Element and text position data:
╔══

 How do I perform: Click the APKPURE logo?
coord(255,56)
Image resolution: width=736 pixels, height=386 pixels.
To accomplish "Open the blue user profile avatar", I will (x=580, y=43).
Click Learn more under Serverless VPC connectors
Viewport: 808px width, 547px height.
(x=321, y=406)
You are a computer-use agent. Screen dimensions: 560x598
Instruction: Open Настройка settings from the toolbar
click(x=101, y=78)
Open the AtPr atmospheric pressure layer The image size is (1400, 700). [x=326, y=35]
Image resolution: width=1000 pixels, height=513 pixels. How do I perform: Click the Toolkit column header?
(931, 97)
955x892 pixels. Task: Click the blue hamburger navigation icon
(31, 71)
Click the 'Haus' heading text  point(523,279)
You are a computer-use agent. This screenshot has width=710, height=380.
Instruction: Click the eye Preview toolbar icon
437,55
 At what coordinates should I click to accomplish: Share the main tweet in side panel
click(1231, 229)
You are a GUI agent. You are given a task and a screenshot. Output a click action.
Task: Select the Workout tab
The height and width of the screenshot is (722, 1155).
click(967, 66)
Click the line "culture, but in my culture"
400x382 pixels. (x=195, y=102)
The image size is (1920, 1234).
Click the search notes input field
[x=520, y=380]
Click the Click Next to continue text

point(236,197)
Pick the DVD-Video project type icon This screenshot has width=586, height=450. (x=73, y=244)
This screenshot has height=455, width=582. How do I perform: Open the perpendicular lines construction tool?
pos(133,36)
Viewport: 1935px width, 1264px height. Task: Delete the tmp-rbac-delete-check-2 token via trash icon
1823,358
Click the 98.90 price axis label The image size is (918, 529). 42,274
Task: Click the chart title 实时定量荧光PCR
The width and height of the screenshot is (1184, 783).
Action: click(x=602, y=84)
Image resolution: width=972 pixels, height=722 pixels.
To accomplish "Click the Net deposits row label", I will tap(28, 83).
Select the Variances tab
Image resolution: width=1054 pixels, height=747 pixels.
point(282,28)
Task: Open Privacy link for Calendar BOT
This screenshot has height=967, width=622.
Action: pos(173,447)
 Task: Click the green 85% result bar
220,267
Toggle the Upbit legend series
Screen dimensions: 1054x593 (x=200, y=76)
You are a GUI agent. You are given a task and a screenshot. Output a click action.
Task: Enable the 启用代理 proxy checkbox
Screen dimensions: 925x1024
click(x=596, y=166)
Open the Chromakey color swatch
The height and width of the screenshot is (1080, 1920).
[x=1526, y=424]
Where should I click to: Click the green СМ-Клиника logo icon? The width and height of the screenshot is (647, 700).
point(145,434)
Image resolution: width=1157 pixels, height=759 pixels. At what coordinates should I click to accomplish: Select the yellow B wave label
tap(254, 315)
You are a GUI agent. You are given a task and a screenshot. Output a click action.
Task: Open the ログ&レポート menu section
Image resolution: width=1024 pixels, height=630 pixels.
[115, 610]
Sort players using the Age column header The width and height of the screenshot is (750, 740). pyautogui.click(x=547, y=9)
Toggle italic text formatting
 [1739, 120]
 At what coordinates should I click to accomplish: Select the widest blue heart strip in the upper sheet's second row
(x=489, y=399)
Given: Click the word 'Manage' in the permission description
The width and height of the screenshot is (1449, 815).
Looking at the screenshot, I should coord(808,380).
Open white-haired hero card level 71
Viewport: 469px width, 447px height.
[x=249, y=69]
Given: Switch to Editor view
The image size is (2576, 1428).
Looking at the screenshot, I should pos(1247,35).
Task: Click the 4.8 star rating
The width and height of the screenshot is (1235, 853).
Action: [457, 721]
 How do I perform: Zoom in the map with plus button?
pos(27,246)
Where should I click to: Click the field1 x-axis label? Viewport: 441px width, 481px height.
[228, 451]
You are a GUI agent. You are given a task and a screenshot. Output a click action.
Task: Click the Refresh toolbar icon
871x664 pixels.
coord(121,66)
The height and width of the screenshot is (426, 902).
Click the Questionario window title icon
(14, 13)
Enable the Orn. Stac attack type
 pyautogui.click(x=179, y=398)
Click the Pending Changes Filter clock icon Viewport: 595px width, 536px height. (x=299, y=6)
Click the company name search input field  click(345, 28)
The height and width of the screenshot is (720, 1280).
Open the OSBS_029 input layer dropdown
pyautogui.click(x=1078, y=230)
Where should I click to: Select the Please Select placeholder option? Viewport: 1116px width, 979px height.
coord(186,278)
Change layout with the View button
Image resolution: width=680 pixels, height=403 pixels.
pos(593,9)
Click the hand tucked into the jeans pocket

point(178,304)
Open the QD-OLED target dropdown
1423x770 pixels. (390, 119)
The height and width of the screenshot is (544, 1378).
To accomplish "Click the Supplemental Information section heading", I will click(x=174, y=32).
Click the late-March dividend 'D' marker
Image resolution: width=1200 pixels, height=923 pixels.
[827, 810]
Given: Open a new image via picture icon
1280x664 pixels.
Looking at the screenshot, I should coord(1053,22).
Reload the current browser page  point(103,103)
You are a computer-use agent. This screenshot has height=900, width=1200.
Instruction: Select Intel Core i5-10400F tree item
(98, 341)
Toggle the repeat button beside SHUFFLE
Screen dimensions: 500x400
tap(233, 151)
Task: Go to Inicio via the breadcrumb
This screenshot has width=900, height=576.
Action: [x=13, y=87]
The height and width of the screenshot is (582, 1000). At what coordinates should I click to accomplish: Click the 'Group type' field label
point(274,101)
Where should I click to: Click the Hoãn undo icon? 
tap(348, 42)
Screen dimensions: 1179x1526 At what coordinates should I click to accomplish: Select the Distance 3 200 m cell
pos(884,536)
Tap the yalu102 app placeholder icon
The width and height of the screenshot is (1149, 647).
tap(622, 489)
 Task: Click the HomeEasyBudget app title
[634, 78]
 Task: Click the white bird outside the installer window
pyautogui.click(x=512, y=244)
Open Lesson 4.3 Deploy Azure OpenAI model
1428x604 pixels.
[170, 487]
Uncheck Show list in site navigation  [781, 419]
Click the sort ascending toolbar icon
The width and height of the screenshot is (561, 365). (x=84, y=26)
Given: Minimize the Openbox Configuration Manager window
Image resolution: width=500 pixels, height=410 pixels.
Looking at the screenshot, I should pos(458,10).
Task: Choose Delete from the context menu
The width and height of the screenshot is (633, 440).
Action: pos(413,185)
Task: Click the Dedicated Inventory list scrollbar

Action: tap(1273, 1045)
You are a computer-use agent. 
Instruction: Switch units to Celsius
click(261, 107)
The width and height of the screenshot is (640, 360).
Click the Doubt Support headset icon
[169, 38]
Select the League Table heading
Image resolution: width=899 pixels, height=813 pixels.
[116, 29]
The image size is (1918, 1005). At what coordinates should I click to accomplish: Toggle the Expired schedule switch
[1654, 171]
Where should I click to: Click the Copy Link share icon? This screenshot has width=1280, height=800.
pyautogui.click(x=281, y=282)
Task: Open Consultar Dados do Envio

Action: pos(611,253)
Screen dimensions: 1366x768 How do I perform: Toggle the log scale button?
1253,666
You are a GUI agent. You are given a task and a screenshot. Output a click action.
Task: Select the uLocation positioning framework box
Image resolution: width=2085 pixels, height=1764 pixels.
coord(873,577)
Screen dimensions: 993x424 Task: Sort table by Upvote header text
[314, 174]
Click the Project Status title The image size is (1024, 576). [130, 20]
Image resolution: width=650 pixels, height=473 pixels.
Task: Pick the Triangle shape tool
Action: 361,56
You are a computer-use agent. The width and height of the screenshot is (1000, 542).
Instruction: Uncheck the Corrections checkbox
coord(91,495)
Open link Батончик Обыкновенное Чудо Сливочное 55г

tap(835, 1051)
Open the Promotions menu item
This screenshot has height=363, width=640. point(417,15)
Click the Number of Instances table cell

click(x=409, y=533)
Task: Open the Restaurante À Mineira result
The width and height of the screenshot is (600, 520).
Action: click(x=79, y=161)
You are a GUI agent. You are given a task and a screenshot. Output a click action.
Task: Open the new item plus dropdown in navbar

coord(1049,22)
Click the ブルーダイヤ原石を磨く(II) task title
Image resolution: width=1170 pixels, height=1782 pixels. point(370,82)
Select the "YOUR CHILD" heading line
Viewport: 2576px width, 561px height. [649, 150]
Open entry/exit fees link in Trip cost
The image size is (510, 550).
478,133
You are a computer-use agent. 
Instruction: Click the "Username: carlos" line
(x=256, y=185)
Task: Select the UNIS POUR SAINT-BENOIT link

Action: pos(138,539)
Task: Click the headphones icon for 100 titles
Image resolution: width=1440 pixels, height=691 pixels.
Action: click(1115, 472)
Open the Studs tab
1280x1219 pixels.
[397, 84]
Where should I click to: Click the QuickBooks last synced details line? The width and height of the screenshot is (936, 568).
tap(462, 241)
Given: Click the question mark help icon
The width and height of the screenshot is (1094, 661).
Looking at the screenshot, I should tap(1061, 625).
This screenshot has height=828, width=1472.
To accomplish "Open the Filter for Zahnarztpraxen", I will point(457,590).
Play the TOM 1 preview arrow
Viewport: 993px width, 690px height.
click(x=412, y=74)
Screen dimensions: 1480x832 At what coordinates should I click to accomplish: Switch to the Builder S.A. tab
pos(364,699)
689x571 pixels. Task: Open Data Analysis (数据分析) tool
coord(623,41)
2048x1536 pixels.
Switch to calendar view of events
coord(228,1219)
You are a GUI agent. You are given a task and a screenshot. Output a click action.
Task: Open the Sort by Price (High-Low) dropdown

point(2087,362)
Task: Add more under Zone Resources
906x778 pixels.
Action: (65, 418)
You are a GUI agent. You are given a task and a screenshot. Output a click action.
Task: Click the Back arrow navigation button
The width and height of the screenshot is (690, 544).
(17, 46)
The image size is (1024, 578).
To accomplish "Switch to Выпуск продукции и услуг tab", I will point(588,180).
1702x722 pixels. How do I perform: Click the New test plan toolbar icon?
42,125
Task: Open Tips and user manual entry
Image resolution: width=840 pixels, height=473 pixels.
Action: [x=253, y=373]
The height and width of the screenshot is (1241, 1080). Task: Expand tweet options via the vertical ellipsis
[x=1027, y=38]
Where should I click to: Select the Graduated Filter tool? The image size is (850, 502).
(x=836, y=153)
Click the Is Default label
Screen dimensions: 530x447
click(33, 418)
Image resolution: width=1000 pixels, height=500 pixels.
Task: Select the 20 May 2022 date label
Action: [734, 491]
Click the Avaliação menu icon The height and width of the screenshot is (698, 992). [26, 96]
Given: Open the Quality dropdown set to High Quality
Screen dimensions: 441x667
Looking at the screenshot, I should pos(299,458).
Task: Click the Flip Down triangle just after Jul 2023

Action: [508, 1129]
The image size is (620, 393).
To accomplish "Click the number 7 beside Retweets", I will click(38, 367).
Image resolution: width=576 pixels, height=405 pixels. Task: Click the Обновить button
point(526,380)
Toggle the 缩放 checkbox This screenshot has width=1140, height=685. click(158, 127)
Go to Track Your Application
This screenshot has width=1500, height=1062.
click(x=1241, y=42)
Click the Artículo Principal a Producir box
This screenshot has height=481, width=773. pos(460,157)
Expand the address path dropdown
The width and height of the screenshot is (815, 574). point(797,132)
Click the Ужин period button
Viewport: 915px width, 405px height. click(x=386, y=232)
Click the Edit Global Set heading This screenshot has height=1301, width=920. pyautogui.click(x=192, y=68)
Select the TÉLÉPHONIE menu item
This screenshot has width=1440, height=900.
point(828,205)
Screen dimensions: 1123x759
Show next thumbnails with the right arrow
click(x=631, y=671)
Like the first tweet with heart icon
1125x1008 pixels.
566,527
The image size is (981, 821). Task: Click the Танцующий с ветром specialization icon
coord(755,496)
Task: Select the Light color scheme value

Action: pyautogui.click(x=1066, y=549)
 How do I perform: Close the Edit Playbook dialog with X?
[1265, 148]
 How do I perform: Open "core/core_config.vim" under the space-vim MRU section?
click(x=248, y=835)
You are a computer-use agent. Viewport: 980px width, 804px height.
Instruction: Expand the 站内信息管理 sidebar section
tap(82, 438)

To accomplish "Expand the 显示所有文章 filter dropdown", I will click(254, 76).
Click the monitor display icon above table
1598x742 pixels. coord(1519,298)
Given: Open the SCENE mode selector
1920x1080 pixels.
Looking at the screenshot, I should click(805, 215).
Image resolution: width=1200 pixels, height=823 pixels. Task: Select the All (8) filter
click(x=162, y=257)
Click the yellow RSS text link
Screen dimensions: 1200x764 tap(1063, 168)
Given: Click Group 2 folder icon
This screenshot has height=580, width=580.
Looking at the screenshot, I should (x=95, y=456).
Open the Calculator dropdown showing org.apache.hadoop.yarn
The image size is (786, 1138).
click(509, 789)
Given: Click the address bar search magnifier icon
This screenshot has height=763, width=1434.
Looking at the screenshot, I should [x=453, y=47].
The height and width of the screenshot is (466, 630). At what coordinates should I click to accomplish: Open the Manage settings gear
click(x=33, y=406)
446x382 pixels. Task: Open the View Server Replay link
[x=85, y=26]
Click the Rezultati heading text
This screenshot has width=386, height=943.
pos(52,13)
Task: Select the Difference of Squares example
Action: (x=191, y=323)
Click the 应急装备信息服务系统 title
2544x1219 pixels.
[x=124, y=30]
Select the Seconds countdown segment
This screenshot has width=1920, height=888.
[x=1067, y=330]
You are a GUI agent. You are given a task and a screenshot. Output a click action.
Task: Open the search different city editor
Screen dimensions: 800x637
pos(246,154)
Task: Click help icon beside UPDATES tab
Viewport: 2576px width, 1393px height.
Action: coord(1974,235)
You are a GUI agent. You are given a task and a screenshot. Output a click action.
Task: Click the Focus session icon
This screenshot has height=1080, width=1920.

╚══

Please transcribe the data above word for word, starting at the line that contains "The image size is (1920, 1234)." and ending at the line that contains "Action: click(x=602, y=84)", with both of those lines included.

The image size is (1920, 1234).
Click the search notes input field
[x=520, y=380]
Click the Click Next to continue text

point(236,197)
Pick the DVD-Video project type icon This screenshot has width=586, height=450. (x=73, y=244)
This screenshot has height=455, width=582. How do I perform: Open the perpendicular lines construction tool?
pos(133,36)
Viewport: 1935px width, 1264px height. Task: Delete the tmp-rbac-delete-check-2 token via trash icon
1823,358
Click the 98.90 price axis label The image size is (918, 529). 42,274
Task: Click the chart title 实时定量荧光PCR
The width and height of the screenshot is (1184, 783).
Action: click(x=602, y=84)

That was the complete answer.